Wednesday, September 01, 2004

After I am Dead

Okay, with my grandma dying and now my friend's father dying and two days in a row of memorial/remembering events I have been thinking about what will happen in the days after I die. My grandma's remains have been flown to Ohio and buried beside my grandpa's grave as was her wish. My friend's father has been cremated, and his ashes will be buried in a cemetery, with room for his loved ones to join him at a later date.

I've talked to my husband, and neither of us feels a need to buy a plot. This little townhouse of ours is sufficient real estate for now and probably ever. Also, the idea of taking up space perpetually isn't that attractive, what with the living people using up the earth so much already. Then there's the cost. We are cheapskates who don't mind spending money, but we'd rather enjoy it now with our family. So that means cremation and dispersal (??) or whatever you call throwing what's left out into the wind. Okay, maybe it's a fancy and sentimental form of littering, but it can have meaning and it is efficient.
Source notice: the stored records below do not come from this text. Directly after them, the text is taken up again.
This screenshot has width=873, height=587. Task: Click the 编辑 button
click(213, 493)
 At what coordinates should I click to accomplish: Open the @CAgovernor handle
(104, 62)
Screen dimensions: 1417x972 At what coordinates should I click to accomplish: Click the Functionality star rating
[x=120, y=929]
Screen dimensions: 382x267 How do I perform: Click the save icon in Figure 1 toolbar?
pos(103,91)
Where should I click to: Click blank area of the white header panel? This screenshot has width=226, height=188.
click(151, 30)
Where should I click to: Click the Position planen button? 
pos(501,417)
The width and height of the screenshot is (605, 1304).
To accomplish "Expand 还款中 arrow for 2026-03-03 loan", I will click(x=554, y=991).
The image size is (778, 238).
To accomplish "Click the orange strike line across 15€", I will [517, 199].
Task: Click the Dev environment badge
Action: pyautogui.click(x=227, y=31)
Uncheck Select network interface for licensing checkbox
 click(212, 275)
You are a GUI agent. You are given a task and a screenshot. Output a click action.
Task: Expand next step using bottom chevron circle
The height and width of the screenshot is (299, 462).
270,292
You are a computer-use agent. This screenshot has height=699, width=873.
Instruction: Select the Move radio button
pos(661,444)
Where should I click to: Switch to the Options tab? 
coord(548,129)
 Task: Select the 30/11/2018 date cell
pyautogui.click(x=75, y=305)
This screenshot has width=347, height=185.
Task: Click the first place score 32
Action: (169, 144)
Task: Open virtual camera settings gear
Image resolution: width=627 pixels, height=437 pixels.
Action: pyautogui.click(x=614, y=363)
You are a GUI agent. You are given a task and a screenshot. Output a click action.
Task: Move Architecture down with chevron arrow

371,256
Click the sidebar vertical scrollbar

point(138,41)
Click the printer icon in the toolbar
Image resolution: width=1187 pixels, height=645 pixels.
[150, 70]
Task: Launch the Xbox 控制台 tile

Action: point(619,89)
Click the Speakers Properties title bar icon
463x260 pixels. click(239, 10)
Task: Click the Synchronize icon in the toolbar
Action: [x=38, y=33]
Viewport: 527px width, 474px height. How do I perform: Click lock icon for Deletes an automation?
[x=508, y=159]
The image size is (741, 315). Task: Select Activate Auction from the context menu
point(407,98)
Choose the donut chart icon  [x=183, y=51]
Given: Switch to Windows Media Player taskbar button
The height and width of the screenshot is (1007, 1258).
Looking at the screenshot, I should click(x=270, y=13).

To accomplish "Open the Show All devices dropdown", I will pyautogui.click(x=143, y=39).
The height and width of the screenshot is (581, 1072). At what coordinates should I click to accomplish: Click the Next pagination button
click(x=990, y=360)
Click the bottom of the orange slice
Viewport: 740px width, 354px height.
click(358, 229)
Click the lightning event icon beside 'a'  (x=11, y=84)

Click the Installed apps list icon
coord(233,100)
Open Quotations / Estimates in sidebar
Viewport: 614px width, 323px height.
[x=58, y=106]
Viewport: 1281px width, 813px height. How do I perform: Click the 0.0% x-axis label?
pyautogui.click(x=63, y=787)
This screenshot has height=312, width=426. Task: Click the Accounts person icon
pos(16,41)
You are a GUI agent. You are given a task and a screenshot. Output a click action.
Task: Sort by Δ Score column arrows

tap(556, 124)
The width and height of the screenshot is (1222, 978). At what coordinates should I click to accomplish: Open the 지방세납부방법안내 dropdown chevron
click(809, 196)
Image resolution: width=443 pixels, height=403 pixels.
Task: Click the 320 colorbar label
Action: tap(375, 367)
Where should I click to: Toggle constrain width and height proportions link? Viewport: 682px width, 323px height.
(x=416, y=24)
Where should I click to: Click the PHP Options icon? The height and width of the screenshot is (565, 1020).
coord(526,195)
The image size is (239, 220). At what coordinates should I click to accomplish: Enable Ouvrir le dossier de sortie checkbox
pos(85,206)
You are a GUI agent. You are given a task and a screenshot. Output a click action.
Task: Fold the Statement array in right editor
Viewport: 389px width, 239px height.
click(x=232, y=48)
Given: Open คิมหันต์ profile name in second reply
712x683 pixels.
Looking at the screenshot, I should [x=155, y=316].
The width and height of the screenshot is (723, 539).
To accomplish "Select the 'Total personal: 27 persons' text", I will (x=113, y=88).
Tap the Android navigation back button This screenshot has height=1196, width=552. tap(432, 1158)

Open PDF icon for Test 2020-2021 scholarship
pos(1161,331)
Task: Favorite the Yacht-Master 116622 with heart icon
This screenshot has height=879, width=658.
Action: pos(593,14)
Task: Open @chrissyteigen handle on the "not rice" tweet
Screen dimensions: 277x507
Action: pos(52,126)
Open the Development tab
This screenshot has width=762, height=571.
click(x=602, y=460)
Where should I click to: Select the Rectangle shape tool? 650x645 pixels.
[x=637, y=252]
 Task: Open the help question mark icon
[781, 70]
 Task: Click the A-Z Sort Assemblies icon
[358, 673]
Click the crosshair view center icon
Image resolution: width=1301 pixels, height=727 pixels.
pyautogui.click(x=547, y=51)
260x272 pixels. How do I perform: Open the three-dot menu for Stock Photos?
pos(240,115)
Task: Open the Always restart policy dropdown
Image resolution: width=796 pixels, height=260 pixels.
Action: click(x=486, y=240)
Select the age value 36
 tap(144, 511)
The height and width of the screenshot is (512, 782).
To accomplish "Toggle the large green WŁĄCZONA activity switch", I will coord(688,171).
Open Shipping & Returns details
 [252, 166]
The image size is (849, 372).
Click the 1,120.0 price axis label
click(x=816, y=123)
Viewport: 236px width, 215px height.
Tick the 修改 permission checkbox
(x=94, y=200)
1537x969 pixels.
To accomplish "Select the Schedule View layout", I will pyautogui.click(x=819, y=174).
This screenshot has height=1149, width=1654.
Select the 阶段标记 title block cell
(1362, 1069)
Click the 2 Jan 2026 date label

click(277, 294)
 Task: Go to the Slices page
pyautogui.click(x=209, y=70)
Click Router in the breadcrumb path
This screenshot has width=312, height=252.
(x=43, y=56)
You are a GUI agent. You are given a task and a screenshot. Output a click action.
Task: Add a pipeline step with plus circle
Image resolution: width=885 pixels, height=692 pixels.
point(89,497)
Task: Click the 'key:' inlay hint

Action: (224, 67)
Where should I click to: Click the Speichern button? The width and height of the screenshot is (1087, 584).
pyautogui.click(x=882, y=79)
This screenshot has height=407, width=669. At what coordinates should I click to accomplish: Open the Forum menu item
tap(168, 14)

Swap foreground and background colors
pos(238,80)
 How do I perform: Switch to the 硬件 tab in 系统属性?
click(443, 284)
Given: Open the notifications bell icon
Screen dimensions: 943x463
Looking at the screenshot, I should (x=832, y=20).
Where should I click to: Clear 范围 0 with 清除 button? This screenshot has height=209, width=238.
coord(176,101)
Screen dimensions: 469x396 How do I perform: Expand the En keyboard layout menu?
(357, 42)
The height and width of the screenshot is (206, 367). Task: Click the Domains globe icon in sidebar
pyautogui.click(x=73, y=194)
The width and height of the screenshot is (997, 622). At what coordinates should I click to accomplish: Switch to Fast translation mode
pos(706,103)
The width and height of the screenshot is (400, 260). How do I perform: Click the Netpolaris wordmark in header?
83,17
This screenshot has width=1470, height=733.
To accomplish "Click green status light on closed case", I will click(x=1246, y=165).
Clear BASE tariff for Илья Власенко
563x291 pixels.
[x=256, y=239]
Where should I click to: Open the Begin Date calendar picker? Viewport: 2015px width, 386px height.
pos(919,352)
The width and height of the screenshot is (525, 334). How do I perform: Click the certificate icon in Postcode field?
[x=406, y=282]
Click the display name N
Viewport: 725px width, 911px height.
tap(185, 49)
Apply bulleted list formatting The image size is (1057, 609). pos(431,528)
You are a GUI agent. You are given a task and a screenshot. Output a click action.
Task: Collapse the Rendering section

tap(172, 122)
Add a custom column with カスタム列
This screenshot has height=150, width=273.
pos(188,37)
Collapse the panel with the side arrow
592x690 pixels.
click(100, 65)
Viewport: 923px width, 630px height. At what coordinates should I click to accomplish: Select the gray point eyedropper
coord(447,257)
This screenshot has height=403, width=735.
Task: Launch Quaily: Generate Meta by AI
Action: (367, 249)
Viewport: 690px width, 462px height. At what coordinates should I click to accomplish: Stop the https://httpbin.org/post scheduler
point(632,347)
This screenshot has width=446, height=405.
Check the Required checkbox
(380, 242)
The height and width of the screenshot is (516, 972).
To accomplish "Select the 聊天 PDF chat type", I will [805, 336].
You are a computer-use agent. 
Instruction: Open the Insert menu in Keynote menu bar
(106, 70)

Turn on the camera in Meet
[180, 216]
Everyone who loves me knows I am an organ donor and I mean than in the full extent of the word. I believe in heaven and I know the minute I'm dead my body will be a husk that might have some useful parts for other people, but none for me any longer. In fact, if somebody wants to use me as a medical cadaver I don't care. I'm still working on my husband about this one. He's not crazy about the idea, but I've promised not to die first so it won't matter. So whether my parts get doled out to lots of people who need ones that still work or if Drs. New, Learning and Bumbler want to take me apart before they work on living, breathing subjects, well that's good, at least I won't be going to waste. Whatever is left, burn it down to the minimum remainder and do one or more of the following:

1) Toss it off the top of the second hill on the coaster at the PNE (I still want one last ride on the first hill).
2) Pet 100 dogs and rub a little bit on every one of their heads.
3) Drop it off the bridge between Whidbey and Fidalgo islands at Deception Pass State Park.
4) Bury it in the gardens across the street from my office, where the neighbours grown zinnias and dahlias that are near to Paradise on Earth.
5) If I die at Christmas time, bury it in the snow in front of the absolutely gaudiest Christmas-lit house you can find, then stand outside for half and hour singing at the top of your lungs and laughing.
6) Sprinkle it in the meadows up above Lightning Lakes at Manning Park (within lurching distance of a larch tree, please)
7) Dump it from a kayak into the middle of Sasamat Lake

I hope if you read this and you have recently lost a loved one that you won't take this as insulting or inconsiderate. I'm seriously thinking about how I'd like to be remembered and where I would like my physical self to end up.

mompoet - not planning on dying anytime soon, but forming a plan, like always

ps Question du jour: What do you want done with you after?